YOUR GOAL: Reproduce only the entries from the line containing "Click the Applications row label" through the line containing "pos(190,69)", keeping the request text and shifting every coordinate in the answers by -58. Leave the pictures out of your answer.

DATA LISTING:

• • •

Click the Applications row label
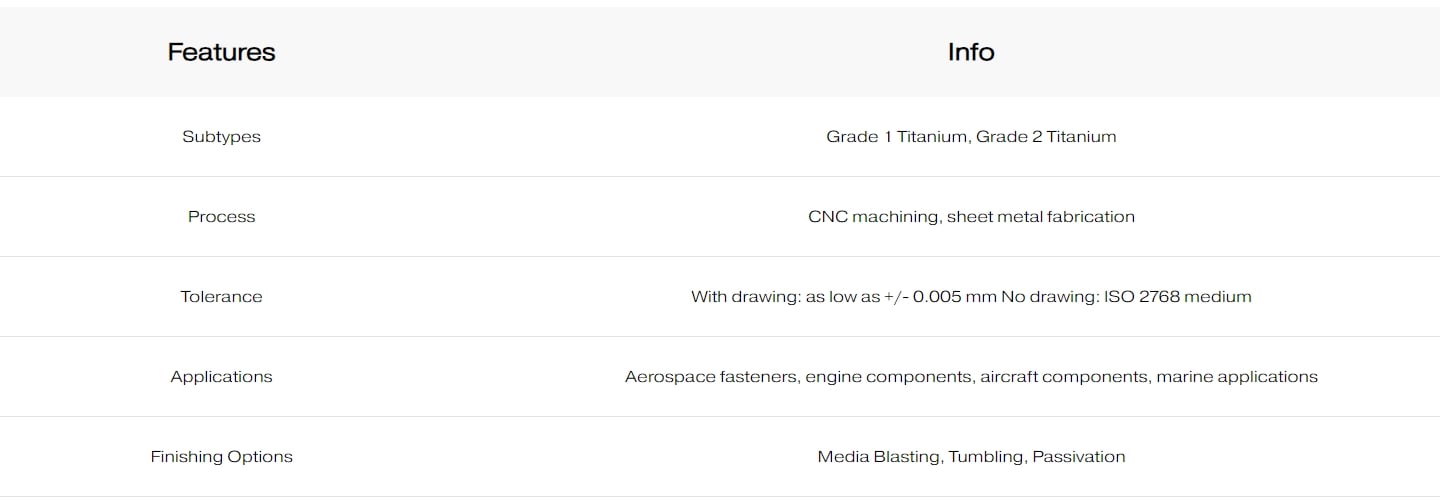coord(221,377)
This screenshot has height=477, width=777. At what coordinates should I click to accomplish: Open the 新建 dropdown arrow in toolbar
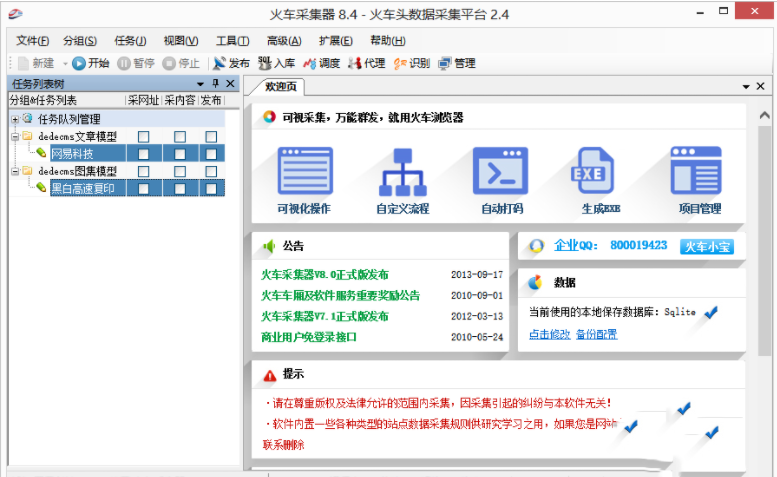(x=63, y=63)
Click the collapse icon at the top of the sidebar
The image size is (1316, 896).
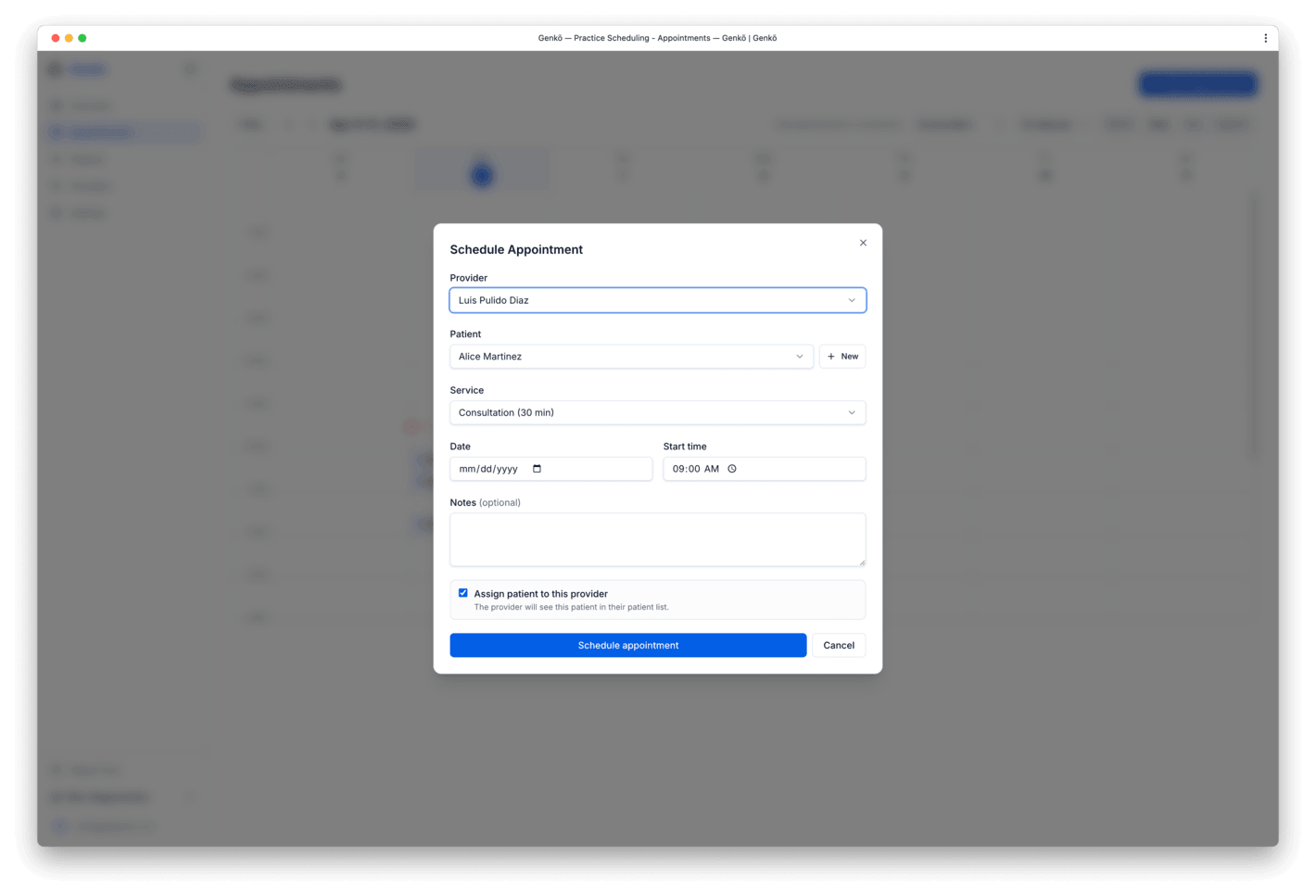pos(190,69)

• • •

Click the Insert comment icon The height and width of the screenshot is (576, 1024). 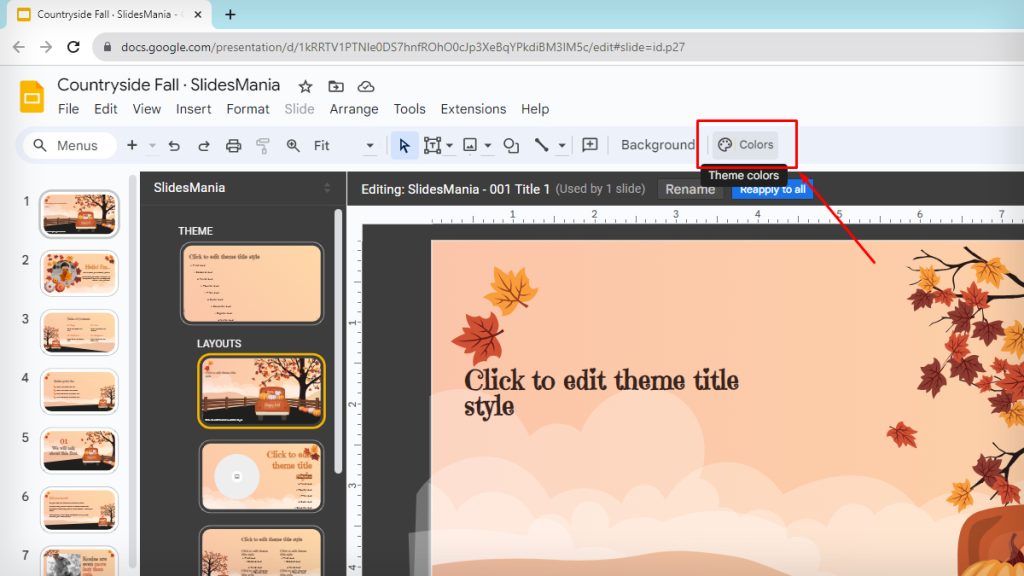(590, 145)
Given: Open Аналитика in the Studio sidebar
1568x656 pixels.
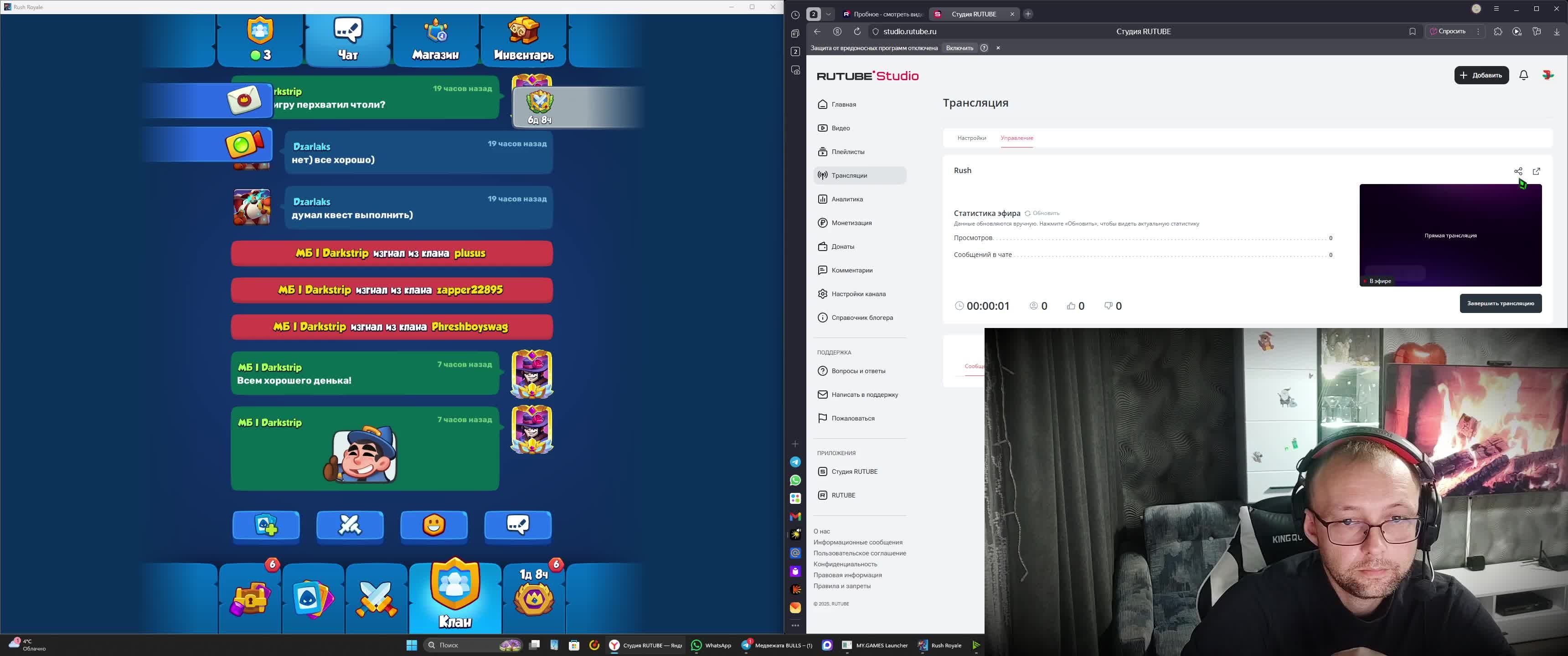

• • •

ANSWER IN FULL:
Click the Applications row label
coord(163,319)
This screenshot has height=477, width=777. At what coordinates should I click to accomplish: Open the 新建 dropdown arrow in toolbar
(x=5, y=5)
Click the collapse icon at the top of the sidebar
The image size is (1316, 896).
pos(132,11)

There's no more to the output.